By the end of the fourth season, Tony and Carmela separate after Tony's former mistress Irina Peltsin calls the Soprano home, talks to A.J., and informs Carmela that Tony slept with Svetlana Kirilenko, Irina's cousin and the former nurse of Livia Soprano. Carmela begins dating A.J.'s guidance counselor, Robert Wegler. She pursues divorce proceedings against Tony, but is drawn back to her husband by financial concerns and difficulties in rearing A.J., as well as a difficult breakup with Wegler, who accuses Carmela of using sex to manipulate him into giving A.J. special treatment in school. Carmela complains to Hugh that she will always be known as the wife of a mob boss.

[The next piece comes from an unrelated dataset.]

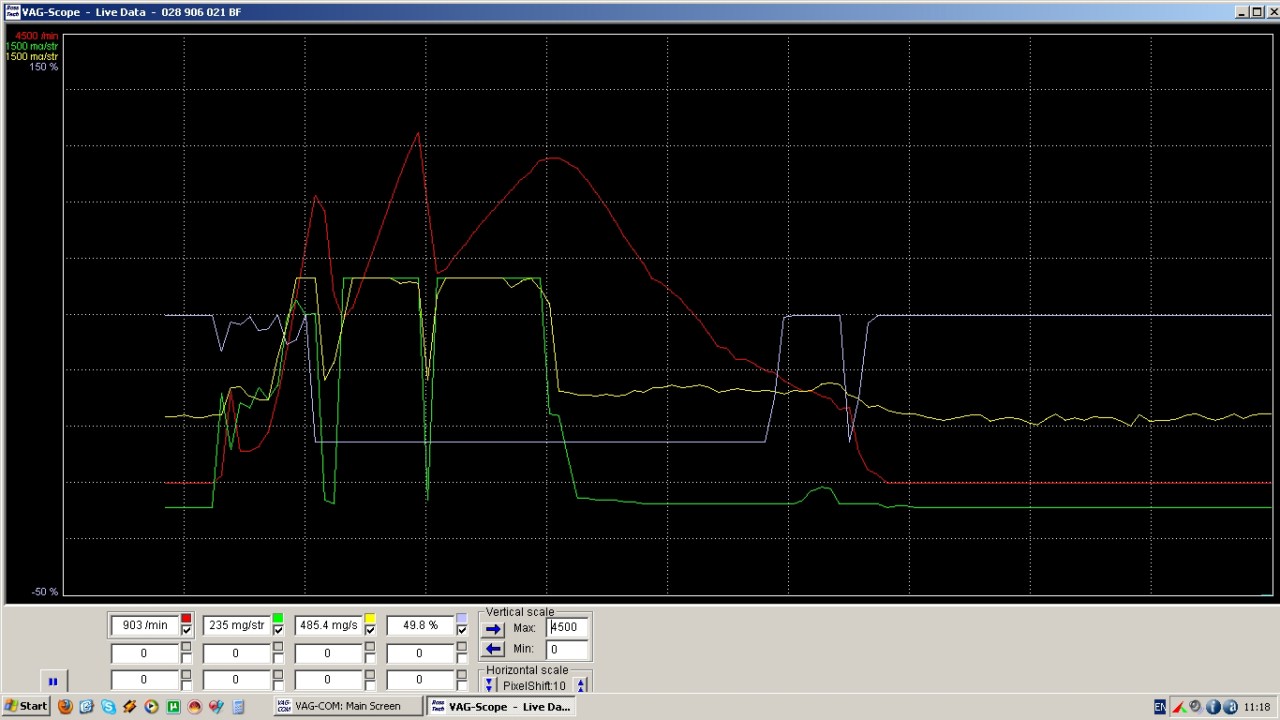Click the media player quick launch icon

tap(151, 706)
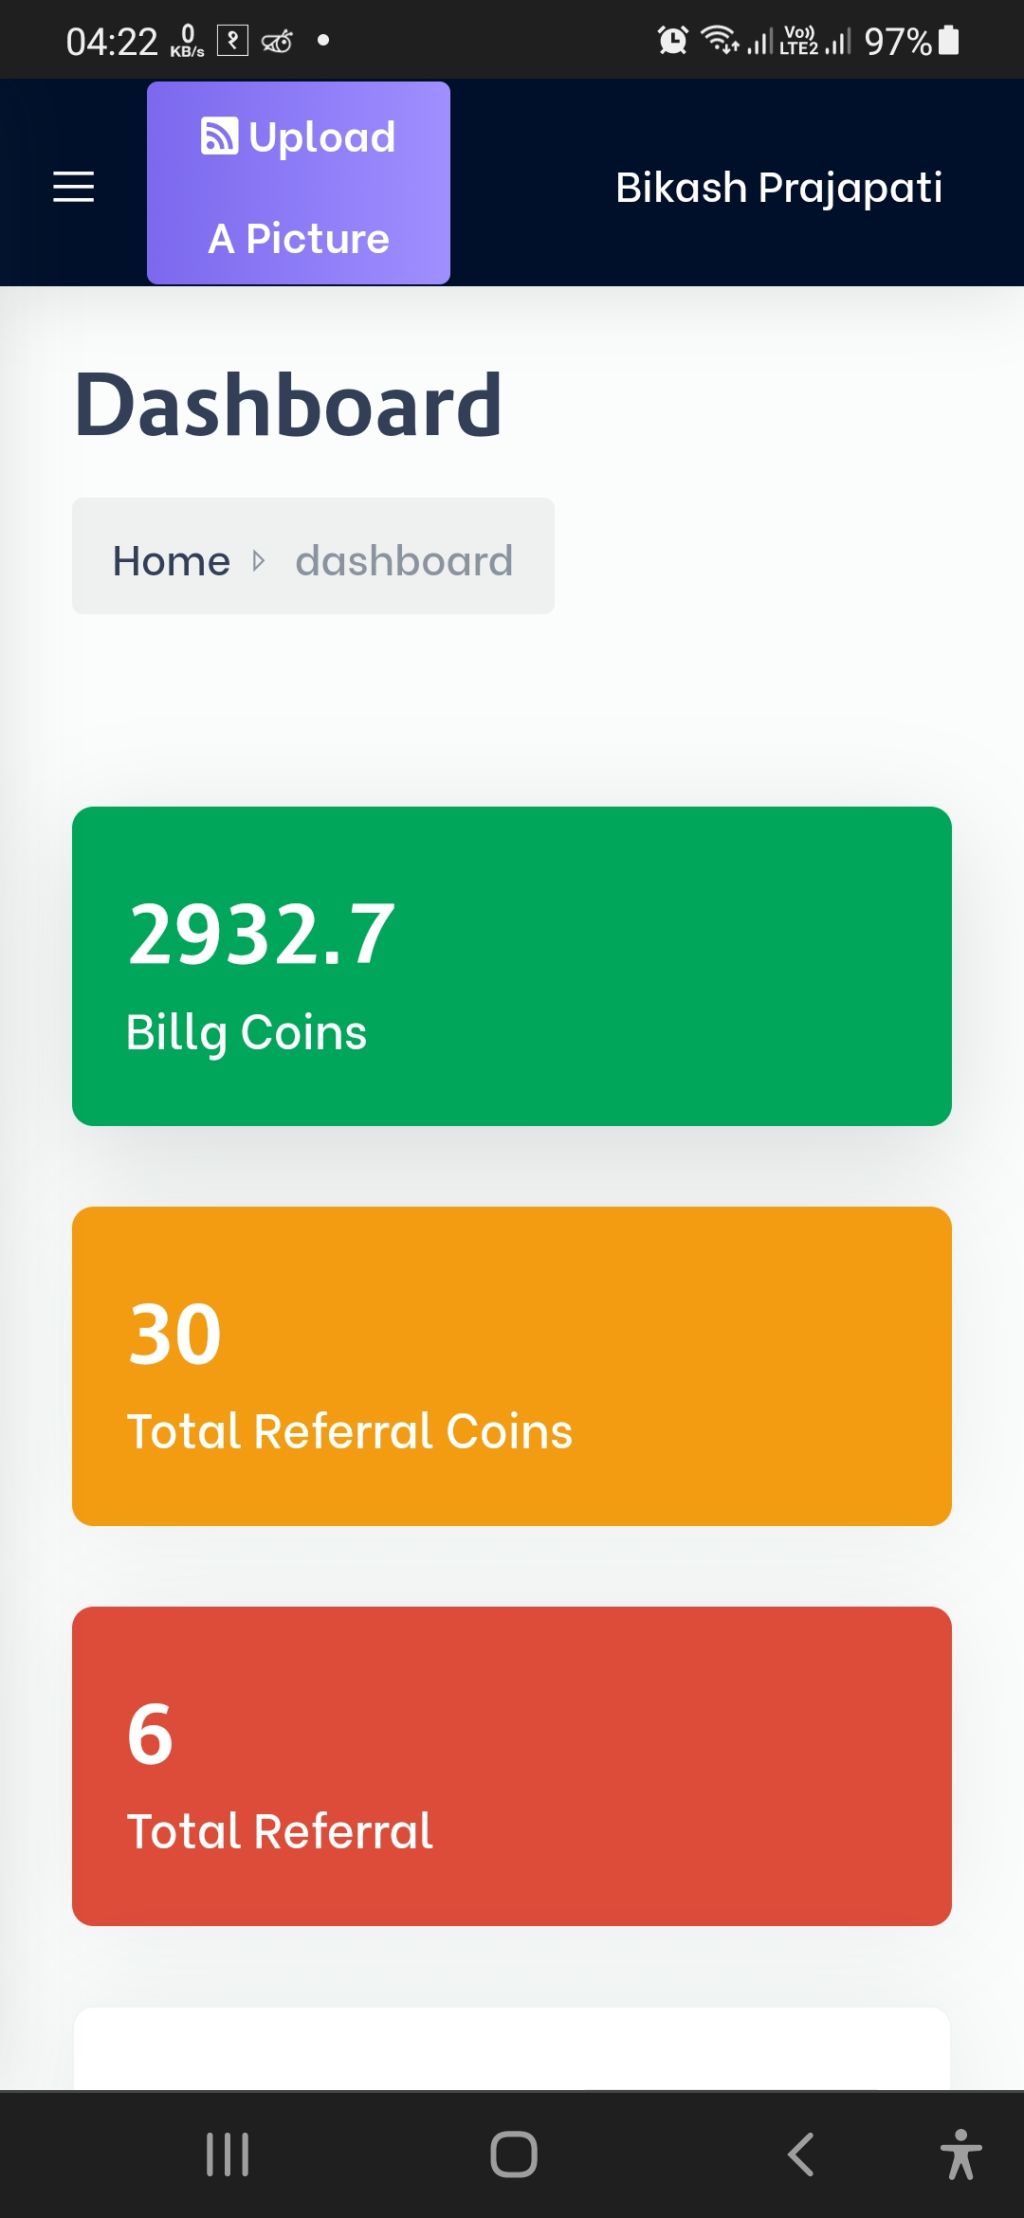Tap the alarm clock status icon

At the end of the fifth season, Carmela agrees to reunite with Tony after he agrees to purchase a $600,000 investment property in Montville, under Carmela's name, so she could build a spec house. Despite some initial awkwardness, the two are firmly reunited after Tony is shot by his uncle, Junior, both during his coma and after his hospital release. The crisis seems to have strengthened their bond.

Carmela's corrupt, materialistic nature is never far from the surface. After Tony surprises his delighted wife with a Porsche Cayenne Turbo, Carmela proceeds to flaunt her new SUV in front of Ginny Sack and Angie Bonpensiero, both of whom were reported to be having serious financial problems. Carmela is somewhat embarrassed when Angie admires Carmela's SUV and tells her that she recently purchased a Corvette with her own money, showing that Angie has achieved a certain level of financial independence and Carmela has not.

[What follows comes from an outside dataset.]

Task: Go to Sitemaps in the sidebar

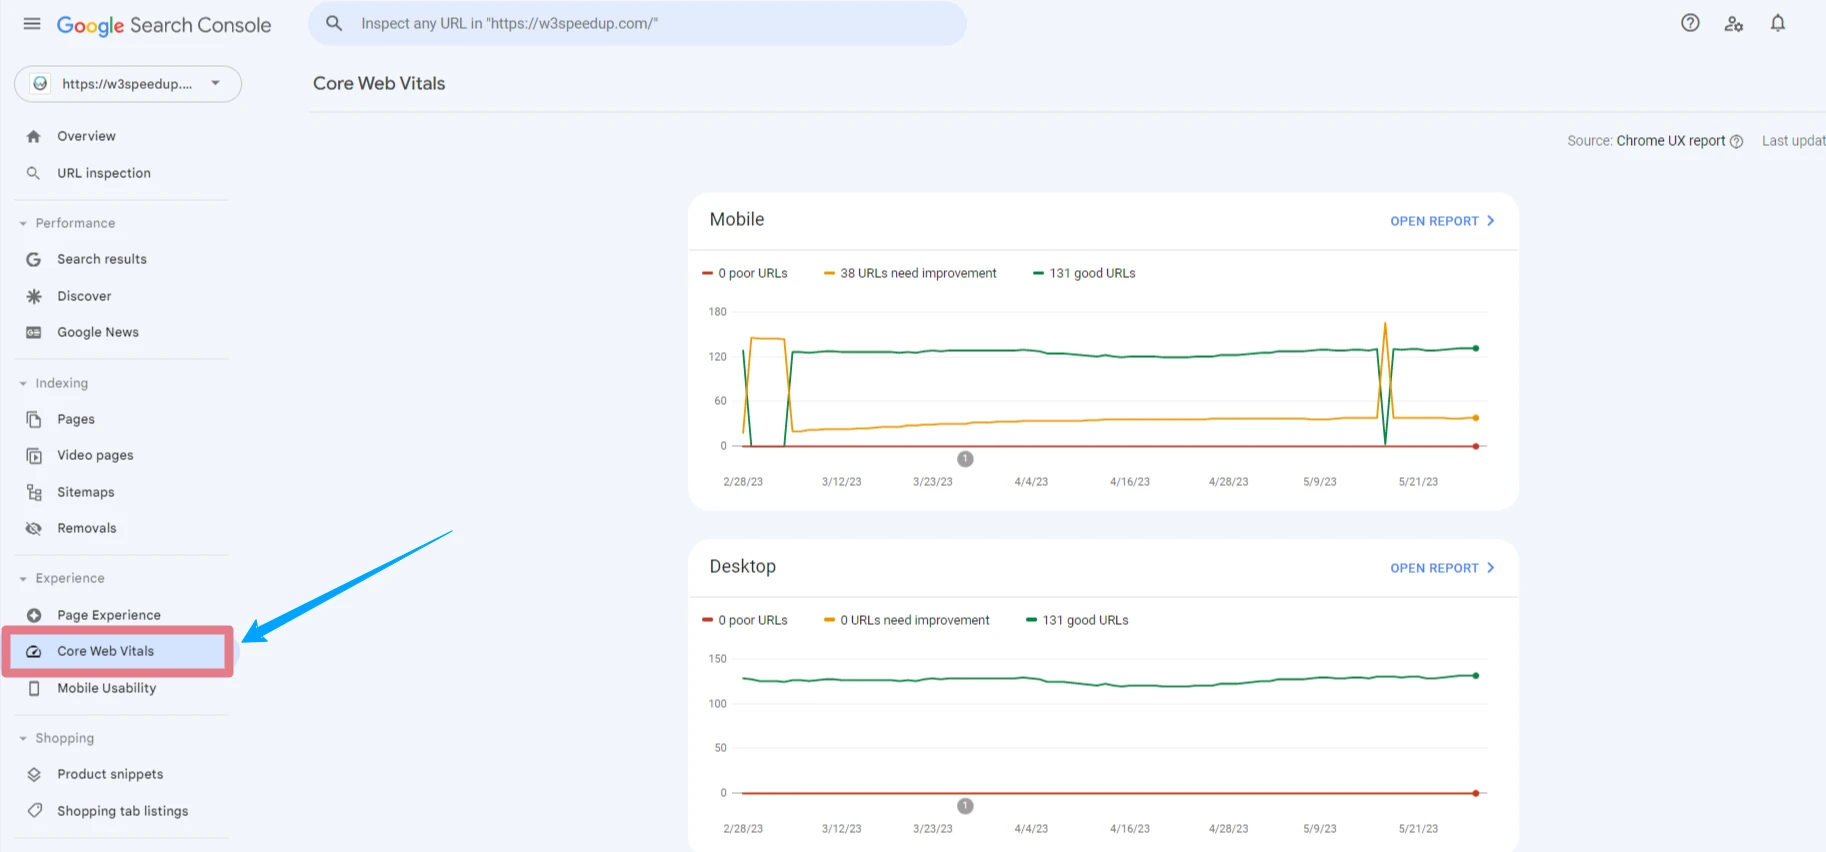Action: [85, 492]
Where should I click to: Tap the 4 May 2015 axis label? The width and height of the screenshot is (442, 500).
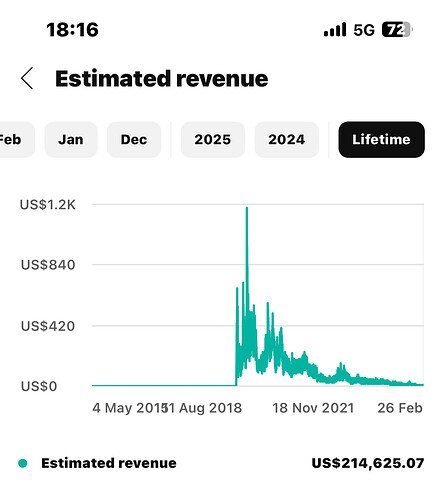[127, 408]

Carmela's own efforts to become financially independent have been less successful, as Tony neglects to intervene for a long period when an inspector determines that materials used on her spec house are not up to code, thereby halting construction and straining her relationship with her father, who was building the house with her. Tony later recants, and orders Silvio Dante to lean on the inspector to change his mind. Around this time, Carmela is concerned for the whereabouts of Adriana La Cerva, who seemingly had disappeared.

Carmela's concern intensifies when she encountered Adriana's mother, Liz La Cerva, at the Feast of St. Elzear (Episode 74, "The Ride"). Liz, who has stopped taking care of herself, tells Carmela that Adriana is dead, and that Christopher is responsible, going on to say the FBI told her so. The next day Carmela confronts Tony, who dismisses her: "Let me school you on domestic violence," he says. "First and foremost, there is always a body." Tony dismisses the concern and downplays suspicion at Christopher sarcastically saying "he isn't Scott Peterson".

Carmela is not aware that Adriana was a low-level informant for the FBI and that Christopher, who had learned this truth from Adriana herself, informed Tony, who in turn had her executed by Silvio (in "Long Term Parking"). She is unaware that Tony murdered Christopher after he had flipped off the highway in the SUV in which both were traveling (in "Kennedy and Heidi").

Carmela becomes greatly concerned for A.J. after he tries to commit suicide and is subsequently placed in the psychiatric ward at Mountainside Hospital. Carmela, along with Tony, encourages A.J. to become part of the production team for a film written by Daniel Baldwin and financed by Little Carmine, rather than enlist in the Army. She is shown considering building plans for a beach house. In the final scene of the series, she meets Tony at a diner for a family meal and eats onion rings with him and A.J.